Evan was a great person. His warm heart made everyone smile, and his relentless love for Nicki Minaj was always the topic of conversation. A drug that could fit in the palm of his hand brought him to his knees and ultimately took his life.
It was not the weight of a four-thousand pound car crushing you. It was not due to stab wounds or gun-shots. It was due to addiction, a disease of the mind. Opioid addiction has taken the country by storm in the past couple of years. I remember writing an article about it the summer of 2016. Calling it a disease is controversial, since many people feel that calling it a disease takes the accountability away from people with addiction and takes the blame off them.
This is simply not the case.
I wrote an article on the science of addiction, and what it does to the brain for The Odyssey Online for URI. If there was more awareness on how opioids change your brain chemistry, people would probably have less hesitation calling it a disease.
According to the National Institute on Drug Abuse, the number of narcan prescriptions have increased substantially, and it is being used nationwide to combat the crisis. Although the problem is getting better since more lives are being saved with Narcan, many people are still dying and it does not help that many do not fully understand addiction still, and often judge people for their substance abuse issues. I have a huge problem with this, since I knew wonderful people who had addictions. There are so many negative stereotypes associated with people with addiction, and they are just simply not true.

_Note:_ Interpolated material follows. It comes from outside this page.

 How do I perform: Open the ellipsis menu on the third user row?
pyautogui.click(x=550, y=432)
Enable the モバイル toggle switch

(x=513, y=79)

New England’s opioid crisis is especially bad compared to other regions in the U.S. Many people in college experiment with drugs like alcohol, but for some, it becomes a bigger problem.
Evan left behind a loving mother and sister who would’ve done anything to help him, and did. Unfortunately, addiction is difficult to treat, but most certainly not impossible. I want people to know Evan’s story and know the horrors of addiction. It didn’t mean Evan was a bad person. Evan was one of the kindest people I knew, and I think about him every day.
The world would be a better place if people understood more about addiction as it pertains to the brain. It is not an easy thing to overcome, but it can be done. It is too late for Evan, but I want people to know that just because he was a person with addiction, that is not all he was. He is remembered for the amazing person he was. He was not perfect, but the thing about Evan was that he had never claimed to be.
If you are struggling, go to the Counseling Center located in Roosevelt Hall. They have support groups for depression and anxiety, two mental health issues that can contribute to substance abuse issues and can refer you to amazing treatment centers off-campus. Please do not hesitate to go by there and see what they are all about! The best part? The services come with your tuition – so it’s free! Your life is worth so much more than you might think.